EXERCISE DETAILS: Reproduce each of the following records verbatim, leaving out the pictures.

Data drawn from a collection
[BEGIN]
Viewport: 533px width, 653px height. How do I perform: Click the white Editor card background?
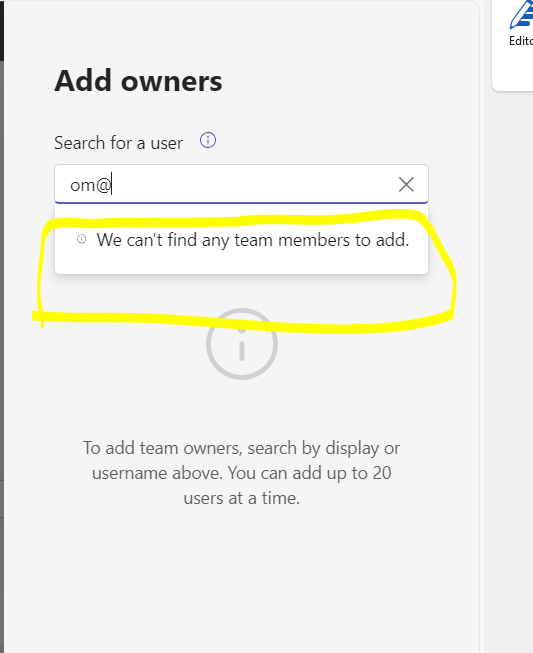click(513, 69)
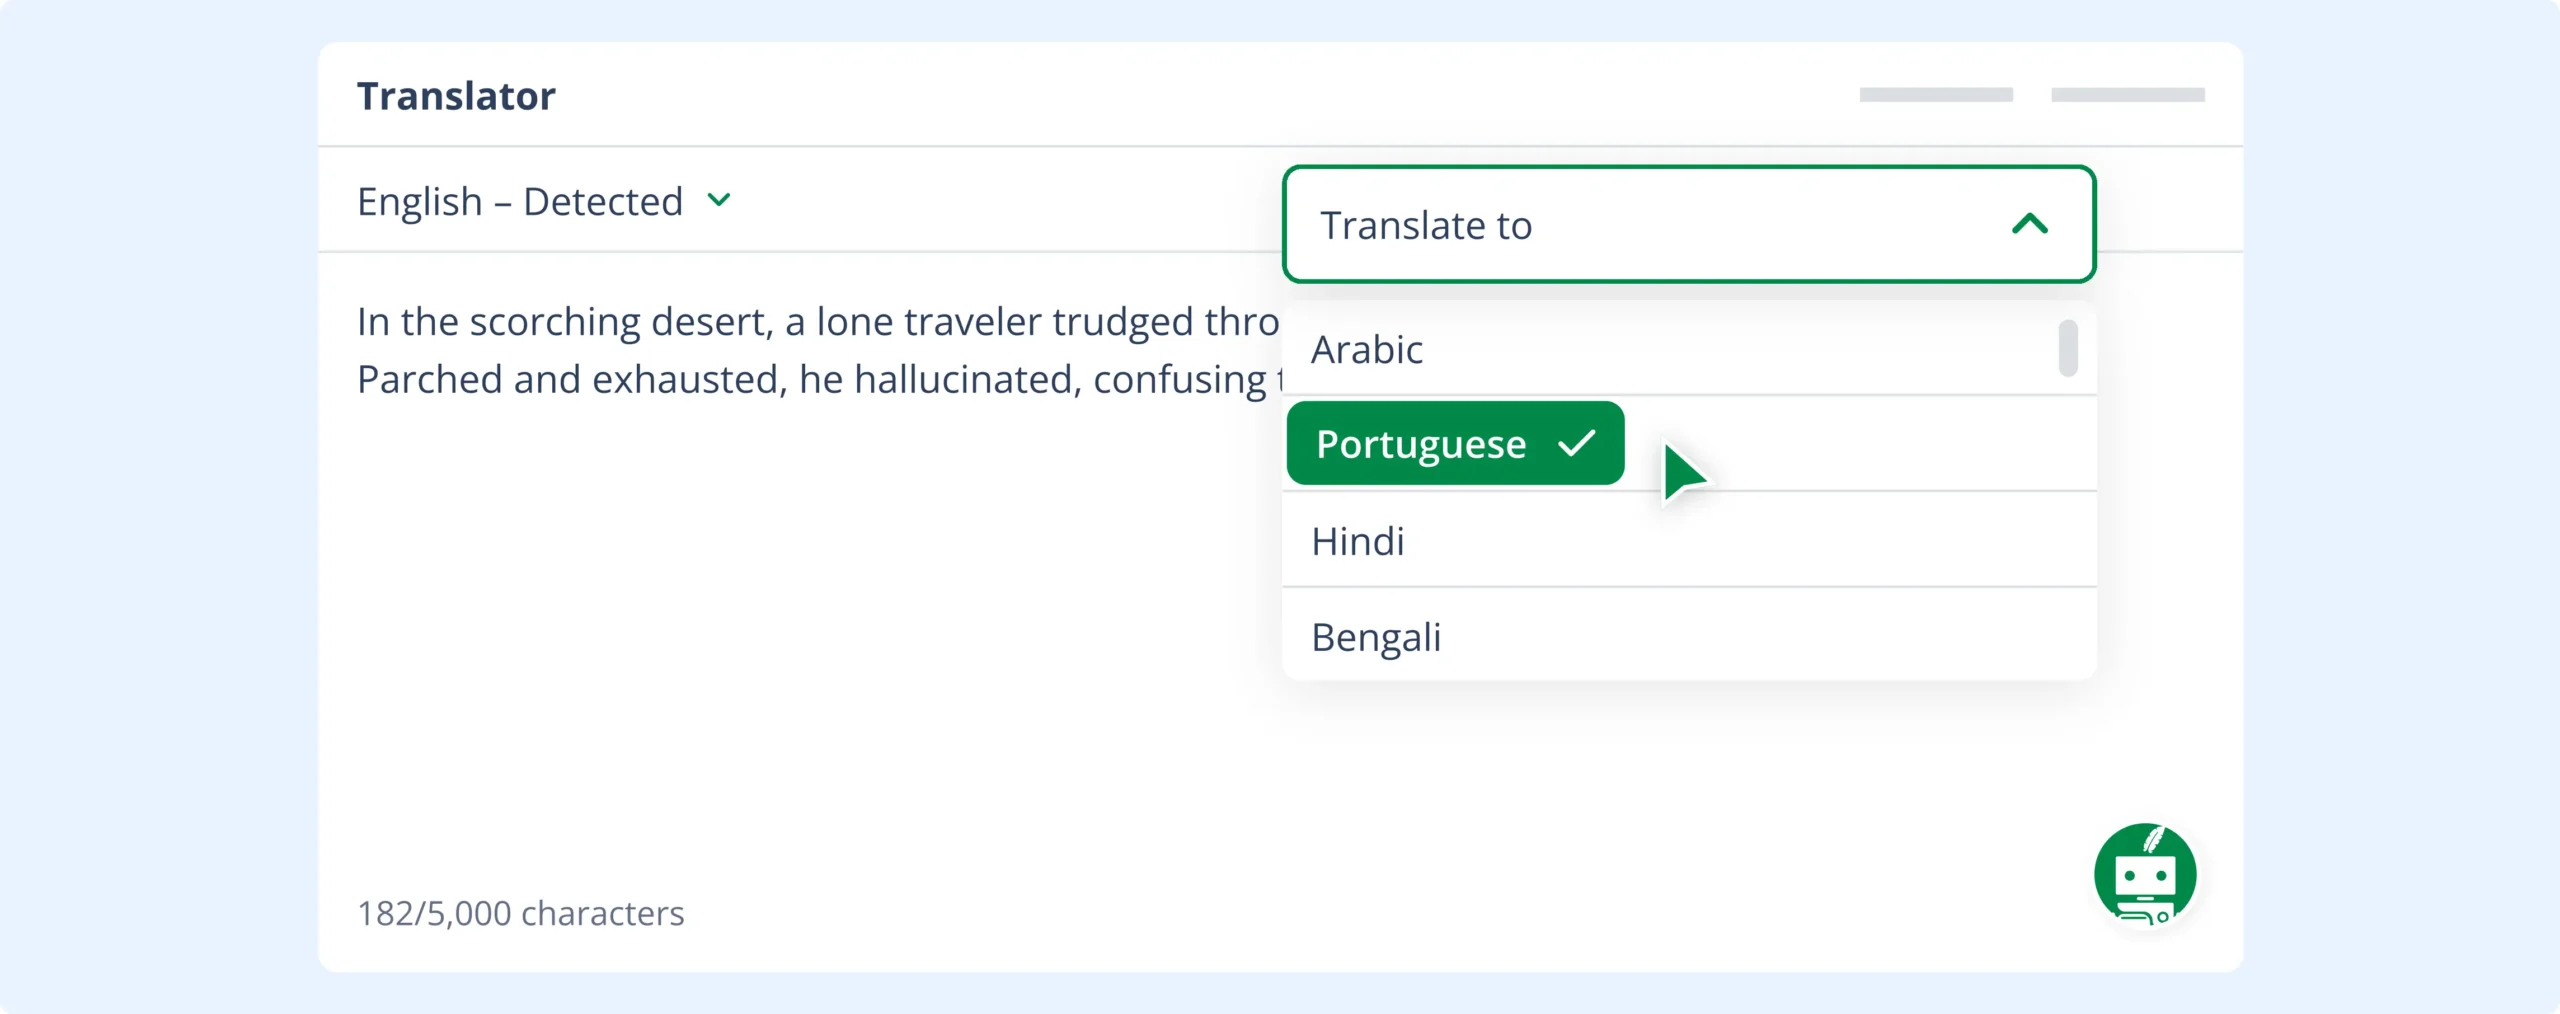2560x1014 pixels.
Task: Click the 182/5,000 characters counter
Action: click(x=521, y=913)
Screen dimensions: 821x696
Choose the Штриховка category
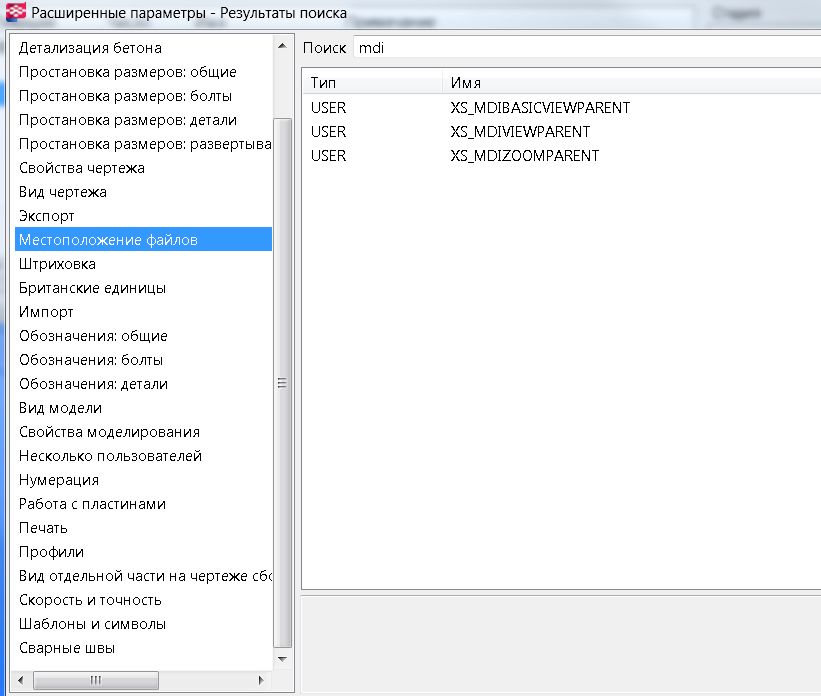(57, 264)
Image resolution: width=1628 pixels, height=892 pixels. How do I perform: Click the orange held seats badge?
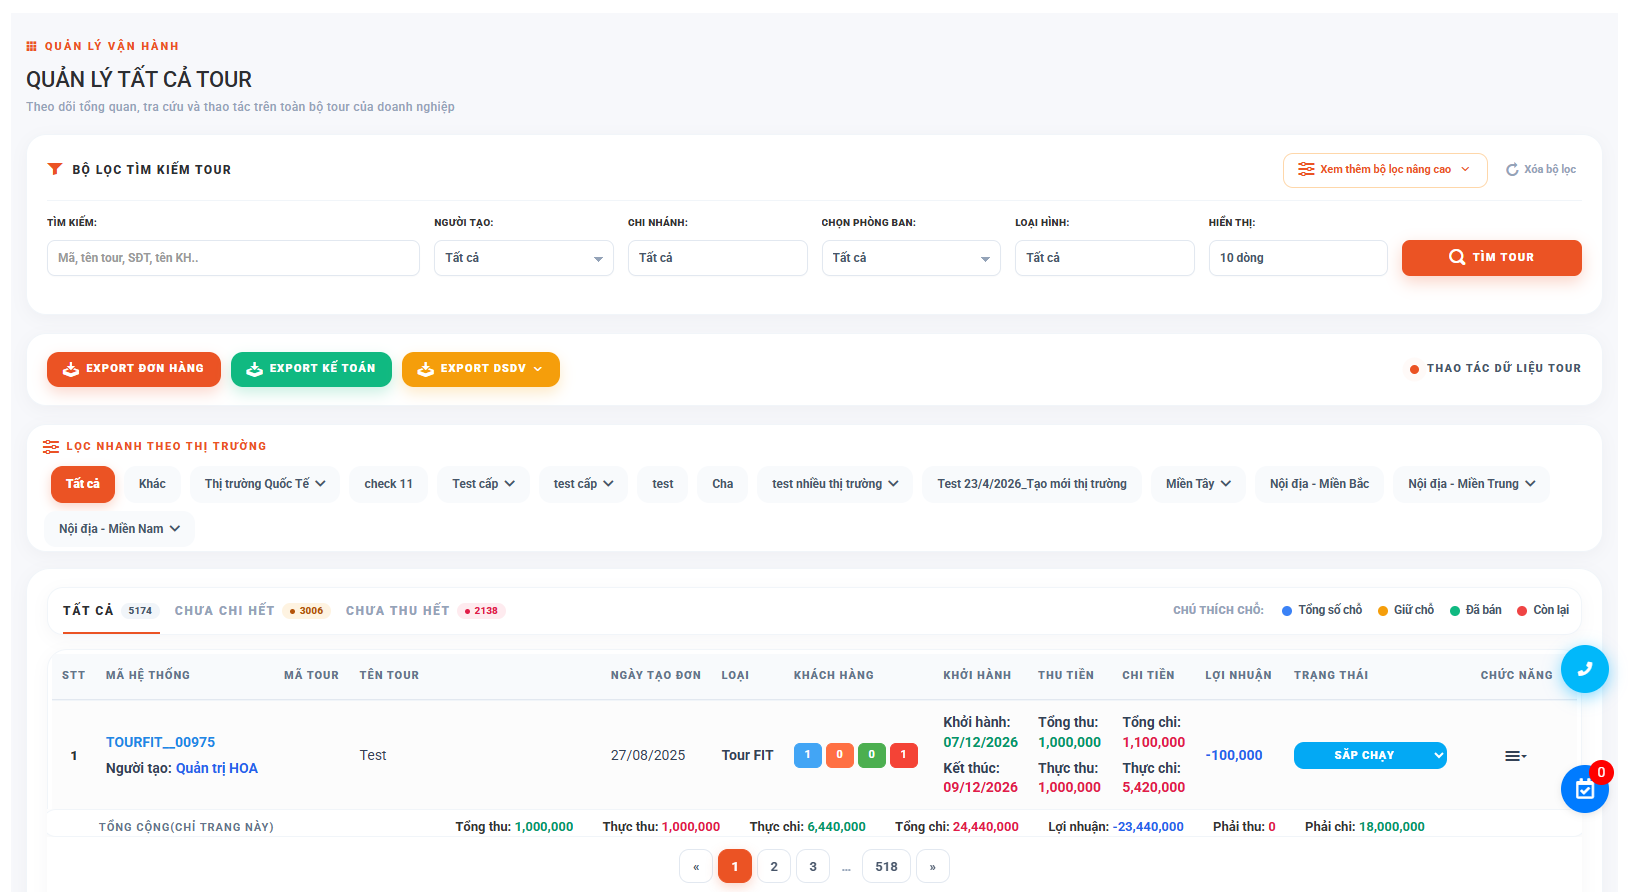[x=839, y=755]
[END]
EXPECTED ANSWER:
Viewport: 533px width, 653px height. How do I perform: Click the white Editor card background?
click(513, 69)
2560x1014 pixels.
Task: Click the 182/5,000 characters counter
Action: click(x=521, y=913)
Screen dimensions: 821x696
Choose the Штриховка category
(57, 264)
Image resolution: width=1628 pixels, height=892 pixels. How do I perform: Click the orange held seats badge?
[x=839, y=755]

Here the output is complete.